Mann der zweiten Halbzeit

Kaiserslautern: Stefano Giannetti inszeniert das Ballett „Dornröschen“


Von Fabian R. Lovisa


Der Ballettchef des Pfalztheaters in Kaiserslautern beweist immer wieder Fantasie. So auch bei seiner Inszenierung des Balletthits „Dornröschen“: Stefano Giannetti übersetzt den gerade in der Weihnachtszeit arg strapazierten Klassiker in unsere Tage und hinterlässt damit zweifellos bleibende Eindrücke. Am Samstag war die Premiere.Was auf den ersten Blick erstaunlich scheinen mag, sieht auf den zweiten so naheliegend aus: Stefano Giannetti sucht sich statt der Märchenprinzessin eine real existierende. Lady Di und ihr schweres Schicksal sind das Thema seines zweistündigen Ballettabends im Großen Haus. Und so zeigt er das Leben der englischen Prinzessin von der Wiege an. Weitere Stationen sind das Werben diverser Prinzen um Dianas Hand, das keineswegs konfliktfreie Zusammenleben mit Charles, Dis Zusammentreffen mit Dodi Al-Fayed und das bekannte tragische Ende des Paares in den Trümmern einer Luxuslimousine. Die böse Fee lässt Giannetti von Anfang an als geheimnisvolle Figur durch die Szenen streifen, sie wird später zu Dodi Al-Fayed.Funktioniert diese Geschichte schon aufgrund ihrer inneren Logik, aufgrund der Parallelen zwischen Märchenfigur und realer Prinzessin, so wird sie um so plausibler angesichts der großen Nähe Dis zur Ballettsparte. Immerhin unterrichtete sie selbst als Tanzlehrerin und war Patronin des English National Ballet. Giannetti macht Dis Vorliebe überdeutlich, indem er sein englisches Thronfolgerpaar streckenweise im Auditorium Platz nehmen lässt.


Di, Charles und das Premierenpublikum verfolgen in diesen Momenten eine klassisch geprägte Aufführung, die insbesondere im zweiten Teil durch eine ungewohnte Leichtigkeit der Abläufe besticht. Überhaupt erweist sich Giannetti erneut als Mann der zweiten Halbzeit. Wie bei seinem großen Ballettabend „Liebesstürme“ im April, unter anderem mit der fünften Sinfonie Tschaikowskis, läuft die Compagnie erst nach der Pause zur großen Form auf. Vergessen sind da die bemühten Hebe- oder Drehfiguren des ersten Teils, stellenweise gibt’s sogar Szenenapplaus, vor allem für Gabriella Limatola und Michal Dousa als Aurora und Désiré.

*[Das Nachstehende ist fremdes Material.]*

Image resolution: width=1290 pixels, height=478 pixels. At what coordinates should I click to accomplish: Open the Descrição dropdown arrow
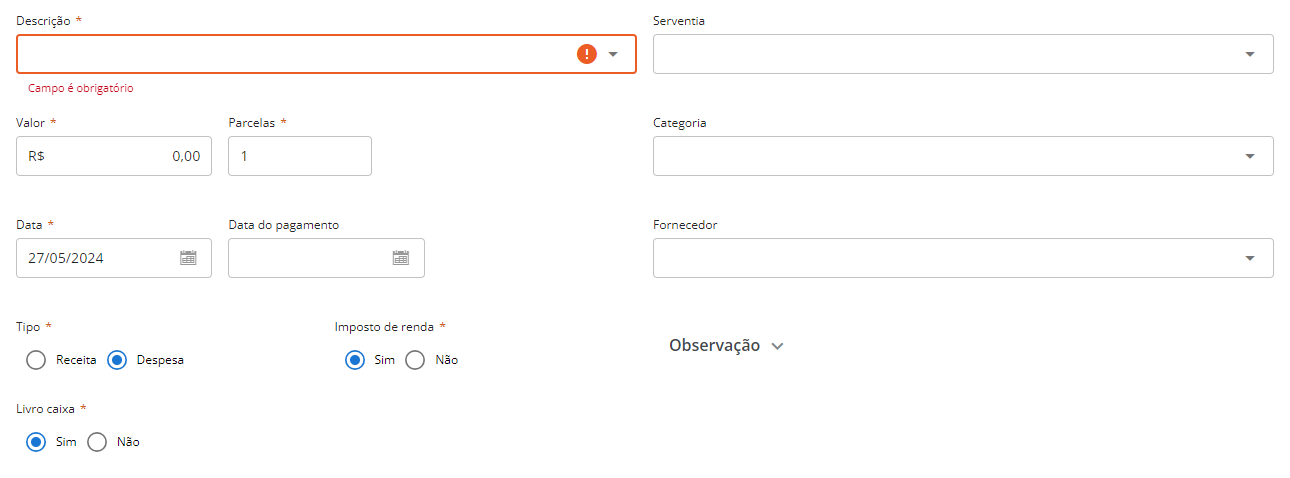(x=614, y=54)
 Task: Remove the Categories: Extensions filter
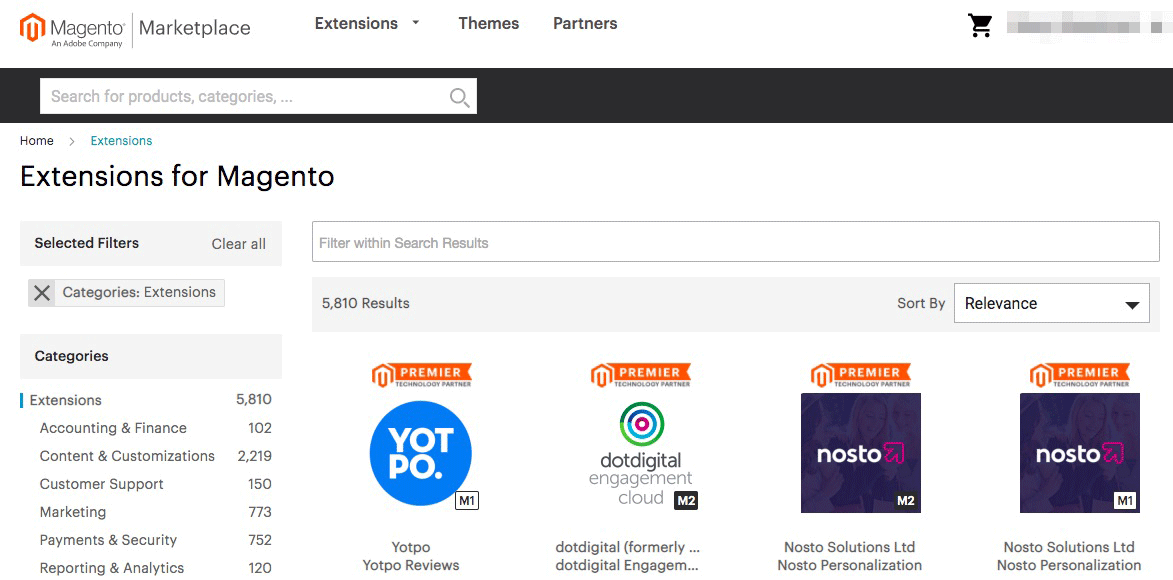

Aber auch Di (Eleonora Fabrizi) und Charles (Chris Kobusch) haben im zweiten Teil ihre starken Momente, gerade wo es um ihr Zusammenleben geht, das mit den modernen Mitteln des Ausdruckstanzes in Szene gesetzt wird. Vollends gebannt verfolgt das Publikum Dianas Ende. Giannetti inszeniert einen wahrhaft fesselnden Abgang des tragischen Paares in Paris.


Überwiegt im tänzerischen Vokabular zur bilderreichen Musik Tschaikowskis die klassische Seite, so kleidet Michael D. Zimmermann die Tänzer entsprechend: märchenhaft, wo es um die Welt des Theaters auf der Theaterbühne geht, naturalistisch, wo der englische Königshof abgebildet wird. Fotoprojektionen von Gärten, prächtigen Sälen, dem Eiffelturm bebildern auf der von Thomas Dörfler eingerichteten Bühne das Geschehen zusätzlich. Aber auch das Orchester, an diesem Abend geleitet von Rodrigo Tomillo, hat seinen Anteil an der plastischen Schilderung. Engagiert und präsent setzt es den Notentext um und verpasst dem Klassiker eine ansehnliche Klangfarbenfülle.


Fazit: ein Tanzklassiker, auf originelle und gleichwohl behutsame Weise modernisiert.